### Data records

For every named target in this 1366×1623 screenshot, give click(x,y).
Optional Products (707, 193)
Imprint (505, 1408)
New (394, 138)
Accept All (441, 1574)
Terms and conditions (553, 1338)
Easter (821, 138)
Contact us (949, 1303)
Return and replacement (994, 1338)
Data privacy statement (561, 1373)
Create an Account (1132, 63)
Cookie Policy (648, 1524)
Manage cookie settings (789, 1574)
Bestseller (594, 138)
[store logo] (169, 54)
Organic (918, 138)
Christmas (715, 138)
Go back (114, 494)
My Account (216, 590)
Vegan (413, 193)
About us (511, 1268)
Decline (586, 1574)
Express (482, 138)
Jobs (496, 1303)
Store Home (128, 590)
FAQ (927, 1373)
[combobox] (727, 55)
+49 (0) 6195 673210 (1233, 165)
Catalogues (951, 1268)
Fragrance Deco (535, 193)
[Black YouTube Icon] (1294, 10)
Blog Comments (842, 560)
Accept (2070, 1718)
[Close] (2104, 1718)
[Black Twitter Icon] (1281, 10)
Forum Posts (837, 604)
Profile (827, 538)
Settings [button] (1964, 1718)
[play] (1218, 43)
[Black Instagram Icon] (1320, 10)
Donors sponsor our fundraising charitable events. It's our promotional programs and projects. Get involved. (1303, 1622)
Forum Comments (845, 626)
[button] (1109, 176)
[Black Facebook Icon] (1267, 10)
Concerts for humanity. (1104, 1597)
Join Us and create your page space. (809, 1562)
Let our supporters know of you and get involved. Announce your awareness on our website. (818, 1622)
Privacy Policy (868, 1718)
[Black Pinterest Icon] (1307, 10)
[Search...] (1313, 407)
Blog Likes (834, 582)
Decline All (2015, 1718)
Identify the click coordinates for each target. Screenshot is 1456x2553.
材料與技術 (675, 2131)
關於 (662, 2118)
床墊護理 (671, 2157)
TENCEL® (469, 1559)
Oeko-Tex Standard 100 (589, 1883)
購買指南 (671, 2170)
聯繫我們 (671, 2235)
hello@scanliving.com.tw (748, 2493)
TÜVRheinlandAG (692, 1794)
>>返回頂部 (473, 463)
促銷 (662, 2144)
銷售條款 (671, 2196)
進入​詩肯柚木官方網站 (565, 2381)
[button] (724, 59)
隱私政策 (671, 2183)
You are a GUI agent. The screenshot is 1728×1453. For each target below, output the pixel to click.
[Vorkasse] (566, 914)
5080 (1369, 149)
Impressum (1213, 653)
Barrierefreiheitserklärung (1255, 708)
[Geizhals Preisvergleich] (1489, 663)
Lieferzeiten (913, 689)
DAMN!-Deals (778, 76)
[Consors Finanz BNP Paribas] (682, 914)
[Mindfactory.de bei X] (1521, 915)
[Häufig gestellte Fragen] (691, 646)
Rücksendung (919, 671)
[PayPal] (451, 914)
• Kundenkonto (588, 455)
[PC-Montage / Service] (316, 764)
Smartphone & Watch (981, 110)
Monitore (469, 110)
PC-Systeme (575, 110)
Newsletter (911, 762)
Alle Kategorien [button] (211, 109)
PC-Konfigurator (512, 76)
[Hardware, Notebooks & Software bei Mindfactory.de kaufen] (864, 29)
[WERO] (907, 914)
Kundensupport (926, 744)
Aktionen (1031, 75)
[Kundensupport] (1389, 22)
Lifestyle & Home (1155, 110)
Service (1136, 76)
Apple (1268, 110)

### Work request
Which lines of the records above hold the word "target"? Copy each one out.

### Result of this task
For every named target in this 1366×1623 screenshot, give click(x,y).
Identify the click coordinates for each target. Screenshot is 1456x2553.
You are a GUI agent. The screenshot is 1728×1453. For each target below, output the pixel to click.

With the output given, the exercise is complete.